C'est un transfert de prérogatives, voire, d'une partie de souveraineté d'un Etat à un autre organisme, ce quel que soit le régime (monarchie/démocratie).


Donc, dire que l'Union Européenne est "anti nationale" de mon point de vue, c'est faux, ou disons que ce n’est pas une critique pertinente.


L’Union Européenne serait même complètement "pro nationale", jusqu'à nouvel ordre, en ce que ce que non seulement, elle ne reconnaît comme sujets de droit aptes à négocier des parcelles de souveraineté que les Etats en tant que la souveraineté y est nationale. Car c’est bien le lien entre tous les Etats intégrés – la souveraineté n’y est pas populaire. La plupart des Républiques qui s’y trouvent se nomment ainsi par abus de langage.


L’Union Européenne, quoi que prétendant reconnaître les peuples (dans une vision quasi-ethniciste et régionaliste), ne traite pas avec les peuples; encore moins avec le « peuple-classe » (plutôt ouvertement contre lui).

Elle traite avec les représentants des Etats « fédérés » dans l’Union Européenne.

C'est aussi pour ça que pour voter NON au projet de constitution européenne de 2005 nous nous sommes retrouvés, nous , communistes, en « compagnie » (très éloignée et involontaire) des fachos et souverainistes, bref de la droite dure, parce que le gros "hic" de la constitution d'inspiration giscardienne pour eux, c'était bien une tentative de METTRE UN TERME à cette reconnaissance par l'Union Européenne fédérative des nations et d'aller à terme vers un "Etat-nation européen", dont , à l’époque, ils ne voulaient pas (nous verrons que nécessité faisant force de loi ils y seront peut être bientôt de moins en moins opposés).

Je cite le Préambule de ce projet de constitution giscardienne par exemple:

"PERSUADÉS que les peuples d’Europe, tout en restant fiers de leur identité et de leur histoire nationale, sont résolus à dépasser leurs anciennes divisions et, unis d’une manière sans cesse plus étroite, à forger leur destin commun ».


Le Traité de Lisbonne, tout en conservant cette idée de citoyenneté européenne, cette idée qu’un jour peut être il faudra bien s’unir complètement, a abandonné une partie des agressions directes contenues dans le projet giscardien contre les souverainistes.

Raison pour laquelle contre le Traité de Lisbonne, contre le vote par le Parlement le 4 février 2008, on les a quand même beaucoup moins vus et entendus qu'en 2005....
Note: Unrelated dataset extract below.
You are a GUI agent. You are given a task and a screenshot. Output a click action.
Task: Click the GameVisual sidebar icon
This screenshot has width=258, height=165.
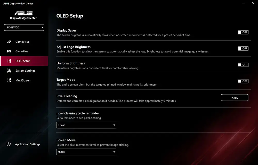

Mais encore l’Union Européenne est profondément liée au fait national en ce qu’elle contient en germes comme projet politique la constitution d’un Etat-Nation Européen.

De mon point de vue l'Union Européenne serait non plus "supranationale" (ni même « impérialiste » en tout cas pas vis à vis des Etats qui la composent), mais clairement contre l'indépendance nationale comme on le lit partout, si elle n'avait accepté que des souverainetés populaires, pour se les agréger et qu'elle avait ainsi tendu à un Etat unitaire le même pour tous les peuples.


Or, on peut reprocher un milliard de choses à l'Union Européenne (la liste est trop longue je ne la fais pas d’autant que la plupart d’entre nous la connaissent), mais on n'est pas , de fait, actuellement, surtout avec l'échec du projet Giscard, dans une situation qui serait celle de l'Union Européenne comme tentative d'Etat unitaire, où là, oui, je serais à la rigueur d'accord pour parler de la nécessité de l'indépendance nationale pour protéger la souveraineté populaire des Etats nations. Peut être y allons-nous mais nous n’y sommes pas.

Toute la question vient ensuite de ce que nous communistes entendons par "peuple" et "souveraineté".

Pour conclure sur ce point, on pourrait dire que l’Union Européenne n’est pas contre la souveraineté nationale, mais bien contre la souveraineté populaire (en ce que le gros problème est qu’elle a verrouillé la parole des peuples dans les cadres nationaux et a permis aux gouvernements des Etats-Nations de confisquer la parole populaire). Elle est une construction politique profondément paradoxale et apparemment contradictoire, du fait même de l’existence de la Nation comme cadre des Etats, car elle tend à la fois à ne considérer que les Etats-Nations au détriment des peuples pour permettre in fine la construction d’un Etat-Nation européen dont les peuples ne veulent pas.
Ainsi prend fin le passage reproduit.